自分の業務を語れない業務担当者

 とはいえ、要件定義はITプロジェクトの鬼門です。
 理由のひとつは、業務部門がきちんと業務を語れないこと。
 もうひとつは、どんなITが欲しいかを言うのがとてもとても難しいことです。

 まず、自分の業務についてきちんと語り、判断を下せる業務担当者が少なくなっています。

 これには、派遣社員のような、期間限定の形態で働く人が増えたことが影響していそうです。
 皮肉なことに、いま使っているITがよくできていればいるほど、「目の前の作業さえ理解していれば、とりあえず仕事が流れていく」という状況になっています。

 極端に言えば、
  ・お客さんからの発注書をITに入力して、コレを確認すればいい
  ・なんだか知らないけれども、ココにコレを入力してOKボタンを押す
 みたいな感じです。

 業務担当者がこの職場に来た時には、すでにITが完成していて、業務はITの上をベルトコンベア的に流れるようになっていた。そうすると、ビジネス全体に占めるこの仕事の意義とか、データについての理解はなかなか進みません。
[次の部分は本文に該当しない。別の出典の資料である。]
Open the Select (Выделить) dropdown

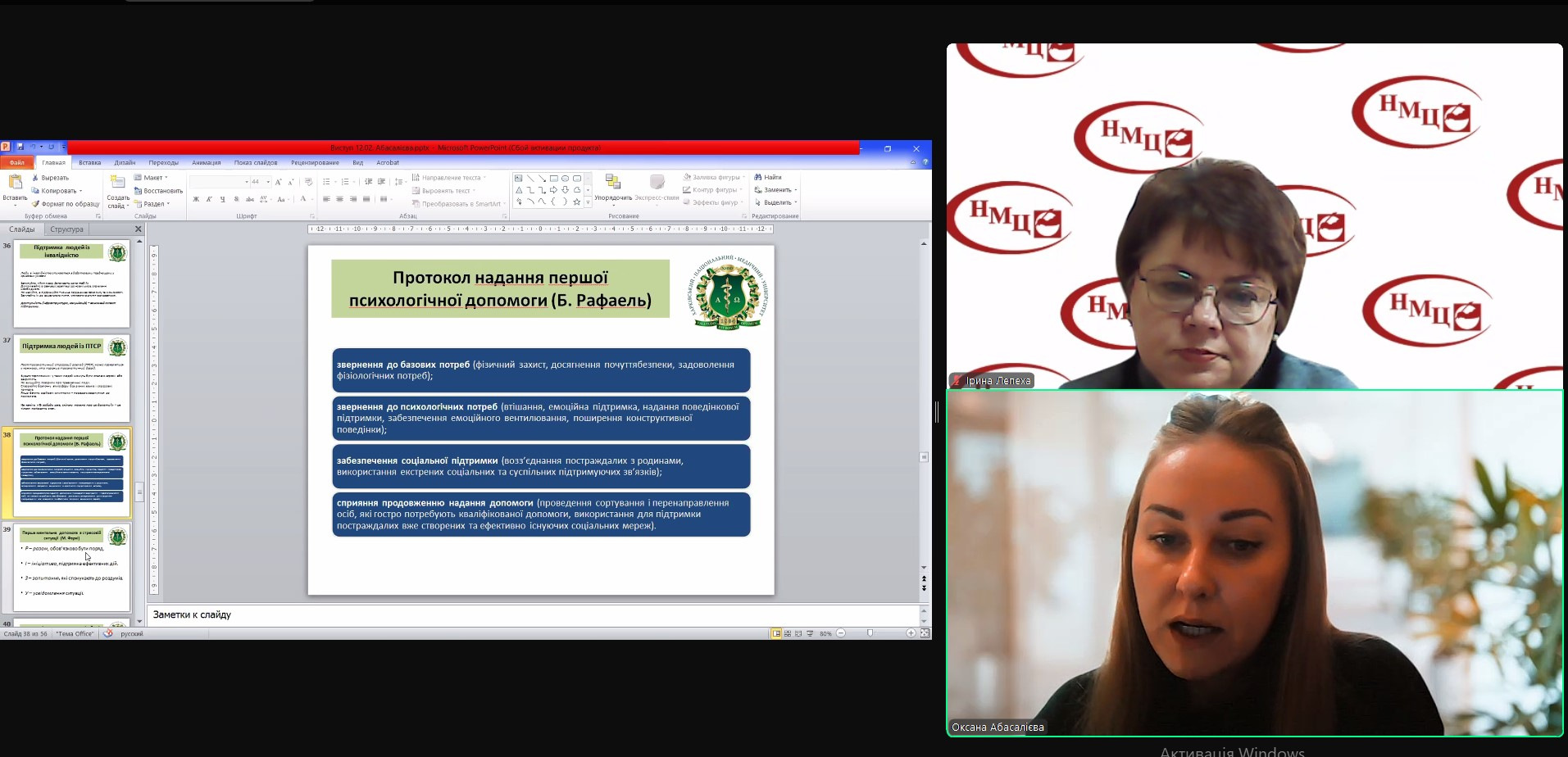coord(775,202)
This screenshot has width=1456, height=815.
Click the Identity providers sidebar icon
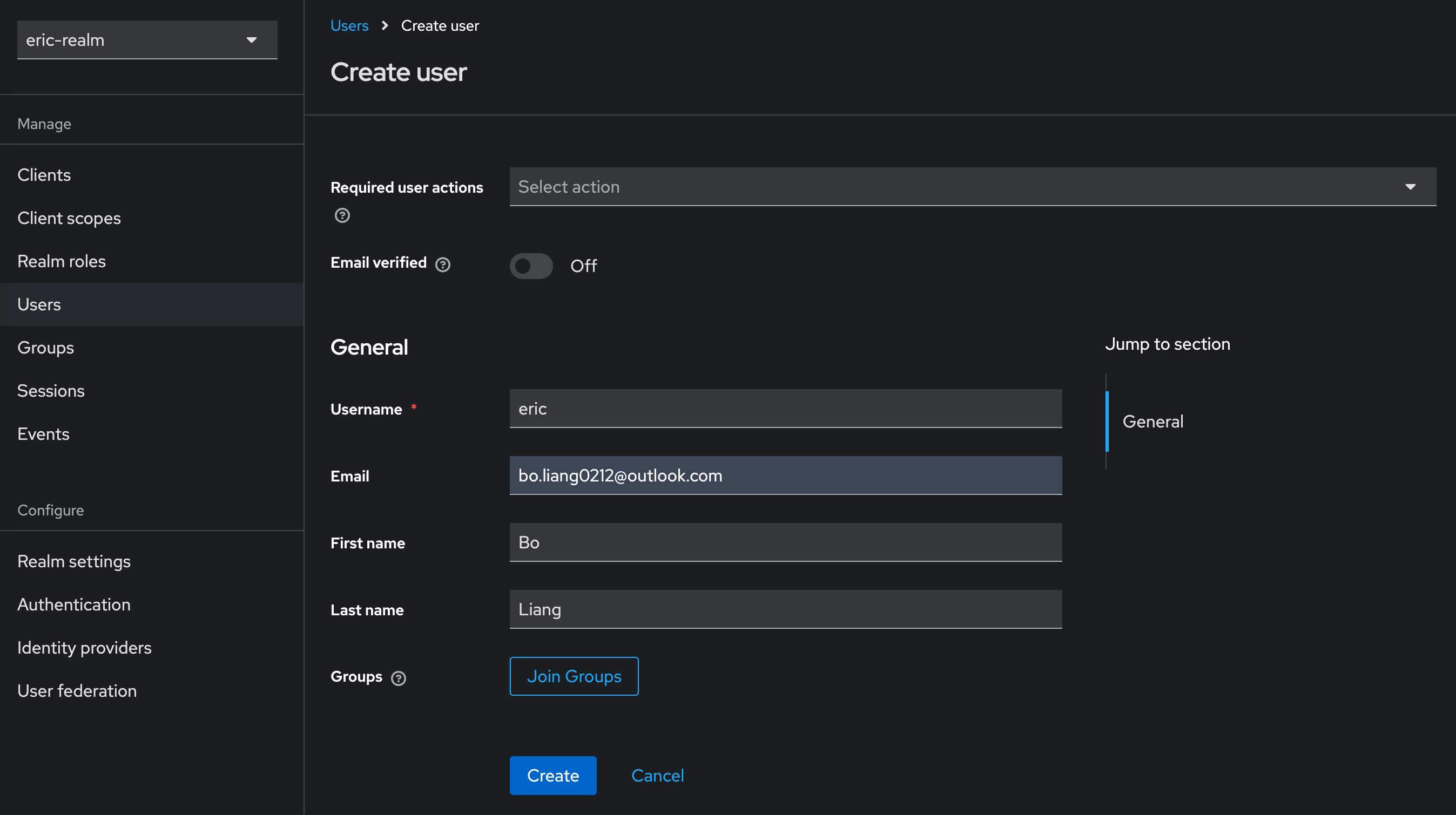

 わたしが業務ヒアリングしても、「ここから先は隣の課が担当しているので、よくわかりません」なんてことはしょっちゅうです。

 ですから、ITプロジェクトでも最初にやるのは「業務の意味をきちんと語れるキーマンは誰か」を探すことなのです。

人は、自分が欲しいものを表現できない

 業務をきちんと語ってくれれば、ITエンジニアは「じゃあ、こんな機能がいるんじゃないですか」と提案できます。
 でも、なかなか語ってくれない……。

 では、ダイレクトに「こんなITが欲しい」と言ってくれるかというと、それもまた結構難しい。
 よく「2000年時点の携帯電話ユーザーに要望を聞いても、iPhoneみたいのが欲しい!とは言わない」という話があります。

 ほとんどの人は、欲しいものを見せられて初めて「ああ、これだよ!」とか、「ここ、もうちょっと変えられない?」と言えるのです。